▸ Task to complete: Output everything in the listing exactly.

▸ The records:
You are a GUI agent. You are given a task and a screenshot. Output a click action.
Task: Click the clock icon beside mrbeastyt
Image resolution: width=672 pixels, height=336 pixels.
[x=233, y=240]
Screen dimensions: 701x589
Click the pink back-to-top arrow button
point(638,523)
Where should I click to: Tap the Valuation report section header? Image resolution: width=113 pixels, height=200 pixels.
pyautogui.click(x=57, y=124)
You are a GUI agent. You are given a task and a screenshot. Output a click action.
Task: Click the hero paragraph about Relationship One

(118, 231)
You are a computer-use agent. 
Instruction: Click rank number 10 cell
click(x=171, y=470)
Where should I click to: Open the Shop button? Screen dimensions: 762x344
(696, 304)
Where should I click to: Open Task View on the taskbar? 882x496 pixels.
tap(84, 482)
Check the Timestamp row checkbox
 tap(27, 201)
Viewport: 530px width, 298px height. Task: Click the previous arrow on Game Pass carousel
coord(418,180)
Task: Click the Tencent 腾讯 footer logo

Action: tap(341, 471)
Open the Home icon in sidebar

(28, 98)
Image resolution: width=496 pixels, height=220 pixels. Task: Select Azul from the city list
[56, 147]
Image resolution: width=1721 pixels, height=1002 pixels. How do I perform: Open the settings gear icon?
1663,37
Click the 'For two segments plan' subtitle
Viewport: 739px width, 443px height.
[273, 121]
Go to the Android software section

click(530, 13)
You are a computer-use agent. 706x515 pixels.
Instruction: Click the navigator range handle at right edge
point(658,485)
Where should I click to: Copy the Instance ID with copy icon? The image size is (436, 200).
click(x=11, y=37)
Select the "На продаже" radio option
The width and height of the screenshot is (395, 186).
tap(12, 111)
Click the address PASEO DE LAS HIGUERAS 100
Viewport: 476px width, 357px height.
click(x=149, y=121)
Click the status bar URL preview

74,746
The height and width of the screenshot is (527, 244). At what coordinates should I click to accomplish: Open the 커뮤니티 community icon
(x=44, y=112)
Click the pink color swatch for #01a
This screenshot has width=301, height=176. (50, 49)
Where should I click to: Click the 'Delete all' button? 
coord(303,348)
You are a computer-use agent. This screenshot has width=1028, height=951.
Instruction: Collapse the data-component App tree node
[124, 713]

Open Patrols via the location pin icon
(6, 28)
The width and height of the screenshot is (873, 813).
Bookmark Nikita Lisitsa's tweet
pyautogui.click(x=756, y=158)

▸ Written response:
You are a GUI agent. You are given a task and a screenshot. Output a click action.
Task: Click the clock icon beside mrbeastyt
Image resolution: width=672 pixels, height=336 pixels.
[x=233, y=240]
Screen dimensions: 701x589
Click the pink back-to-top arrow button
point(638,523)
Where should I click to: Tap the Valuation report section header? Image resolution: width=113 pixels, height=200 pixels.
pyautogui.click(x=57, y=124)
You are a GUI agent. You are given a task and a screenshot. Output a click action.
Task: Click the hero paragraph about Relationship One

(118, 231)
You are a computer-use agent. 
Instruction: Click rank number 10 cell
click(x=171, y=470)
Where should I click to: Open the Shop button? Screen dimensions: 762x344
(696, 304)
Where should I click to: Open Task View on the taskbar? 882x496 pixels.
tap(84, 482)
Check the Timestamp row checkbox
 tap(27, 201)
Viewport: 530px width, 298px height. Task: Click the previous arrow on Game Pass carousel
coord(418,180)
Task: Click the Tencent 腾讯 footer logo

Action: tap(341, 471)
Open the Home icon in sidebar

(28, 98)
Image resolution: width=496 pixels, height=220 pixels. Task: Select Azul from the city list
[56, 147]
Image resolution: width=1721 pixels, height=1002 pixels. How do I perform: Open the settings gear icon?
1663,37
Click the 'For two segments plan' subtitle
Viewport: 739px width, 443px height.
[273, 121]
Go to the Android software section

click(530, 13)
You are a computer-use agent. 706x515 pixels.
Instruction: Click the navigator range handle at right edge
point(658,485)
Where should I click to: Copy the Instance ID with copy icon? The image size is (436, 200).
click(x=11, y=37)
Select the "На продаже" radio option
The width and height of the screenshot is (395, 186).
tap(12, 111)
Click the address PASEO DE LAS HIGUERAS 100
Viewport: 476px width, 357px height.
click(x=149, y=121)
Click the status bar URL preview

74,746
The height and width of the screenshot is (527, 244). At what coordinates should I click to accomplish: Open the 커뮤니티 community icon
(x=44, y=112)
Click the pink color swatch for #01a
This screenshot has width=301, height=176. (50, 49)
Where should I click to: Click the 'Delete all' button? 
coord(303,348)
You are a computer-use agent. This screenshot has width=1028, height=951.
Instruction: Collapse the data-component App tree node
[124, 713]

Open Patrols via the location pin icon
(6, 28)
The width and height of the screenshot is (873, 813).
Bookmark Nikita Lisitsa's tweet
pyautogui.click(x=756, y=158)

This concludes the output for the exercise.